It’s not just the experts meeting at the W3C and WHATWG who can grow the web—your ideas and experience might be the key to the next big thing. Users have always been key to the web, driving it in new directions.
- No matter who you are, no matter what your level of experience is, the nice thing about the evolving open web is that you can jump in, teach yourself, find resources, and the more you get involved, the more I'm sure your contributions are welcome. - Watching people learn the web, and seeing them look under the hood and that excitement that they have when they inspect element on something and then seeing how the web is affecting people that may not have fully understood how powerful it is, that's one of my most favorite things.
- To play and to explore and to delve and if there's something that's interesting or intriguing, to go and dive in there and really look at it and really figure it out and really play with it and see what you come up with. See what you get drawn to solving and you might come up with something amazing. - I think it's going to be really fun. Really fun.

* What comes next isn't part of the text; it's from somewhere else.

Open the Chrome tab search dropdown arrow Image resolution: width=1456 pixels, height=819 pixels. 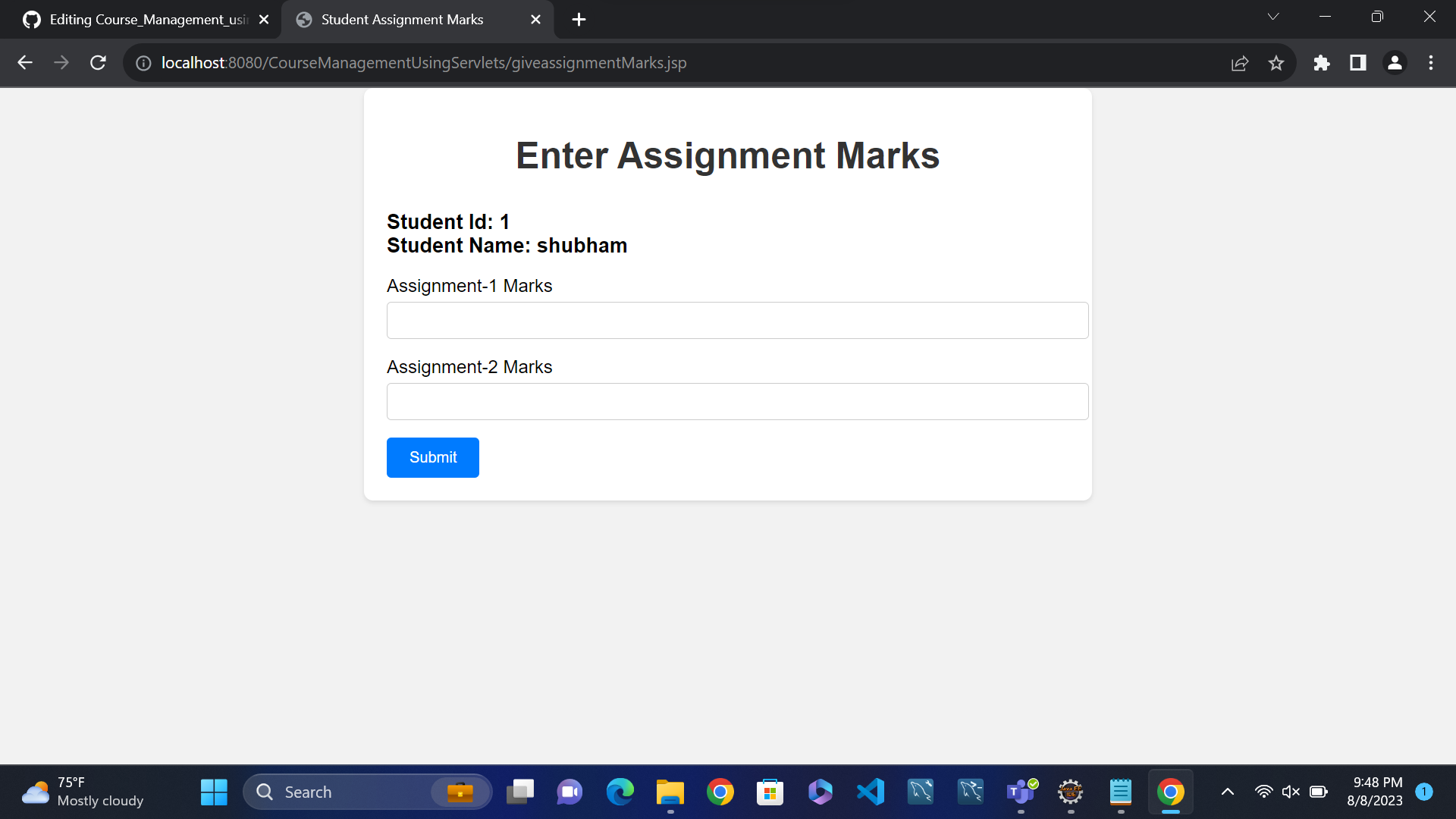[1273, 16]
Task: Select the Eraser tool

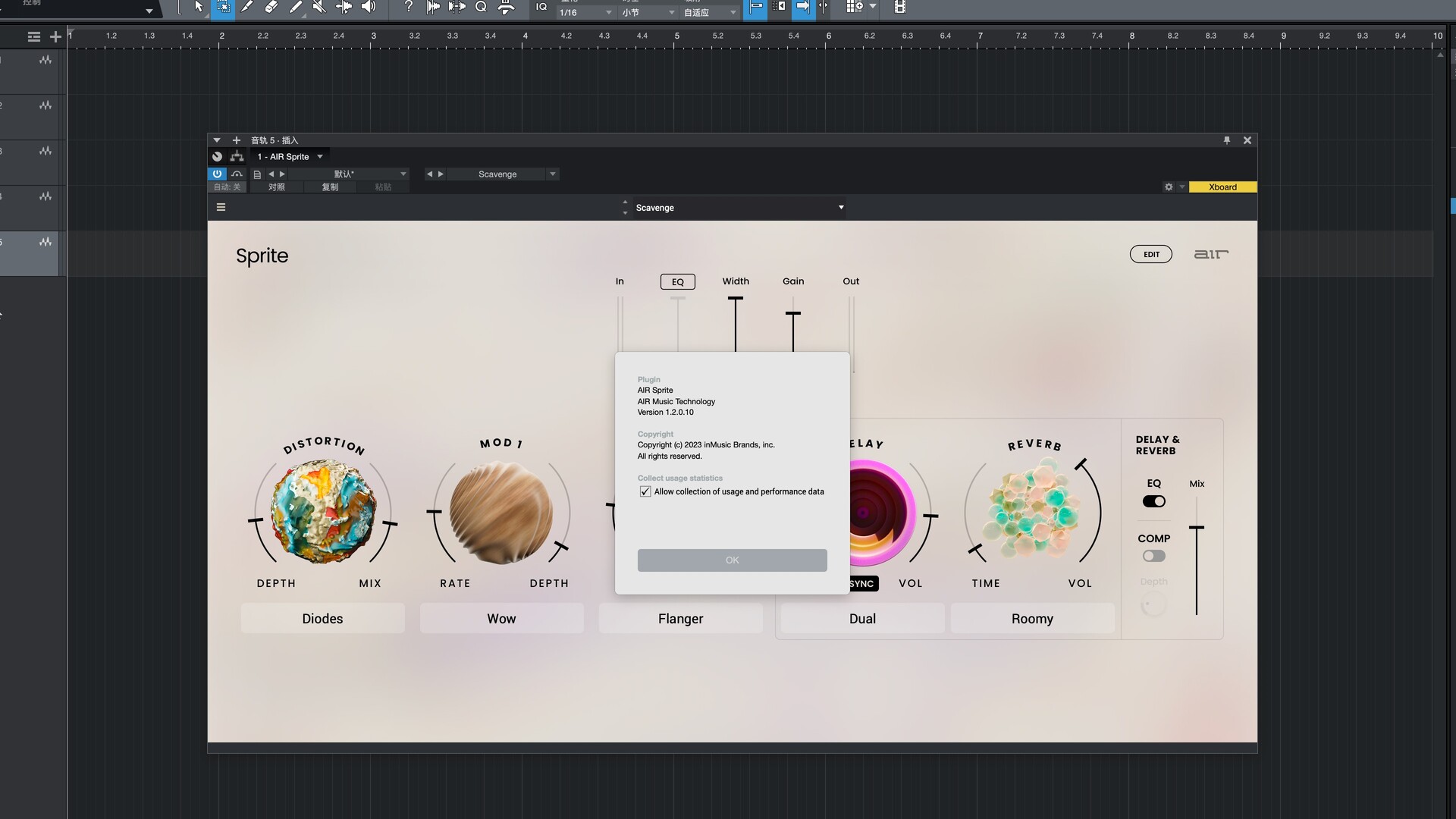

What happens next is fun. - You know, the beauty of the web is that there's so much that can be done here.
There's no one particular way to move things forward, and so I think the best thing that people can do is to find the best intersection between what the world needs and what they're interested in. - Thinking you can make a difference first is the first step, observing to do that, make that difference, and then sharing is the last piece of it, so whatever you do, please, please share. - I want to encourage developers to get in and work on specific things that are their concern. I want people to own specific standards and say, "This is my thing, I'm going to champion this," And when people say, "Who are you?" They can say, "I'm nobody, I don't work for Google, "I'm just a developer." This is what we want.
- It's a massive challenge for us, but I think it's a really big opportunity to finally get things right on the web, so hopefully we can do that. (calm electronic music)
In the film, Matt Griffin knits together a narrative from dozens of conversations with important figures from throughout the web's history. He interviews Tim Berners-Lee, Denise Jacobs, Jeffrey Zeldman, Ethan Marcotte, Chris Wilson, Lyza Danger Gardner, Eric Meyer, Irene Au, Alex Russell, Trent Walton, Val Head, Jonathan Snook, and many more. The result is a series of unique insights about why the web is structured the way it is, why standards matter, how mobile disrupted everything, and why the web isn't done growing.